Auf der anderen Seite gibt es immer weniger Therapeuten. Da es um ihre wirtschaftliche Situation nicht zum Besten steht, geben immer mehr ihren Beruf auf. Die dreijährige Ausbildung kostet Geld, derzeit etwa 500 Euro im Monat. Der Verdienst eines Physiotherapeuten liegt deutlich unter dem deutschen Durchschnittsgehalt. „Bei den meisten funktioniert das nur, weil sie einen Partner haben, der gut verdient“, erläuterte Schmidt. Bei ihm ist das nicht der Fall, auch seine Frau Julia ist Physiotherapeutin. Sie hat gerade die dritte gemeinsame Tochter bekommen, auch Schmidts Angestellte geht jetzt in Mutterschutz, er hat bisher keine Vertretung gefunden.
Große Engpässe gibt es etwa bei der manuellen Lymphdrainage (ML). Diese Behandlung ist bei Schwellungen, etwa nach einer Operation, dringend notwendig für die Wundheilung. Immer weniger Therapeuten bieten ML an, denn die Fortbildung dazu dauert mehrere Wochen und kostet 5.000 Euro, bei der Anwendung vergüten die Krankenkassen sie aber schlechter als Krankengymnastik.
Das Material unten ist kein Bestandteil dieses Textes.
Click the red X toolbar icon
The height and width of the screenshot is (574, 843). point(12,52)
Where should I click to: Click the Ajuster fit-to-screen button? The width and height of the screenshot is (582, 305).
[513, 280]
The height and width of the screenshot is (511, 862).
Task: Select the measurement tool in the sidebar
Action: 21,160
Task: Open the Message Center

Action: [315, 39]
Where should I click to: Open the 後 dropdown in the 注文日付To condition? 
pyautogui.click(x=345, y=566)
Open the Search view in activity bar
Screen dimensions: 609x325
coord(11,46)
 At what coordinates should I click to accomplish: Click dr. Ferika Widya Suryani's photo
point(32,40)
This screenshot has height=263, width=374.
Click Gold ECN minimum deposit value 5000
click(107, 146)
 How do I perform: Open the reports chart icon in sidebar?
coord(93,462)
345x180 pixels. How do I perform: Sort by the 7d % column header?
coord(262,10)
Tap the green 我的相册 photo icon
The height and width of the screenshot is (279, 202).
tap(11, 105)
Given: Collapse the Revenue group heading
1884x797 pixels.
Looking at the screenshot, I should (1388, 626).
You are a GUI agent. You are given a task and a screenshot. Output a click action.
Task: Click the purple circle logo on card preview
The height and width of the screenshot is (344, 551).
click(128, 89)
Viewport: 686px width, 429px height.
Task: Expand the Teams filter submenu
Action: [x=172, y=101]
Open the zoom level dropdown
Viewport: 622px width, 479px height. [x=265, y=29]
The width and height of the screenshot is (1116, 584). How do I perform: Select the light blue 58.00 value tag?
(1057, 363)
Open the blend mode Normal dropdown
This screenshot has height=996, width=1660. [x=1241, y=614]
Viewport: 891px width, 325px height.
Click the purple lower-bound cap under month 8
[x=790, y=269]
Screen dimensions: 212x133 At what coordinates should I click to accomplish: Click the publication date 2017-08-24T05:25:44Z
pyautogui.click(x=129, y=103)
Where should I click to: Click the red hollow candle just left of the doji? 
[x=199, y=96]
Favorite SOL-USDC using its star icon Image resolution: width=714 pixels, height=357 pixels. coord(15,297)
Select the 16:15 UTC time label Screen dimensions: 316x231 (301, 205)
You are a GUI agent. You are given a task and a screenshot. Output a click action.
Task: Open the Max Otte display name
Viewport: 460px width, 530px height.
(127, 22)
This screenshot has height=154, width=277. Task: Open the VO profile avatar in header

Rahmenbedingungen der Krankenkassen alles andere als optimal

Generell sehen Schmidt und seine Kollegen die Rahmenbedingungen, die die Krankenkassen schaffen, sehr kritisch. Das fängt schon bei den Behandlungszeiten an, die seit ca. 1990 von 30 Minuten auf 15 bis 25 Minuten herabgestuft wurden. Die Therapeuten dürfen also selbst entscheiden, wie lange sie in diesem Rahmen behandeln, bekommen aber immer das gleiche Geld. „Damit ist alles über 15 Minuten ein Geschenk an den Patienten“, erläuterte Schmidt, in dessen Praxis jede Behandlung auf 25 Minuten angesetzt ist. „Bei den allermeisten Patienten ist das auch mehr als nötig.“ Ein ganz großes Übel sind für den engagierten Therapeuten die so genannten „Absetzungen“. Er muss jedes Rezept, das ein Arzt ausgestellt hat, auf Fehler prüfen und ggf. korrigieren lassen. Vom bürokratischen Aufwand abgesehen: Selbst wenn nur eine Prüfziffer für statistische Zwecke falsch ist und er behandelt hat, bekommt er dafür kein Geld von der Krankenkasse.

"Ich hoffe, es geht noch mehr"

Die Abgeordneten signalisierten großes Verständnis für Schmidts Empörung über die geschilderten Missstände und versprachen, alles an die zuständigen Stellen, die sie erreichen können, weiterzutragen. Manches, wie die Schulgeldbefreiung oder eine moderate Anhebung der Leistungsvergütung seien schon in die Wege geleitet oder realisiert. Aber die Balance zwischen wirtschaftlichem Denken – immerhin erwirtschaften die Krankenkassen seit Jahren Überschüsse in Milliardenhöhe – und der Qualität in der Patientenversorgung sei nach wie vor in Schieflage. Schmidt zeigte sich nach dem Termin erstmal erleichtert darüber, dass er sich alles habe von der Seele reden können. „Dank dem Kollegen Heiko Schneider hat sich schon ein bisschen was bewegt. Ich hoffe, es geht noch mehr.“

Die Patientenversorgung ist in Gefahr, das machte Physiotherapeut Gunther Schmidt im Gespräch mit Landtagsabgeordneter Andrea Schwarz, Städträtin Ute Kratzmeier und Bundestagsabgeordnetem Danyal Bayaz (von rechts) deutlich.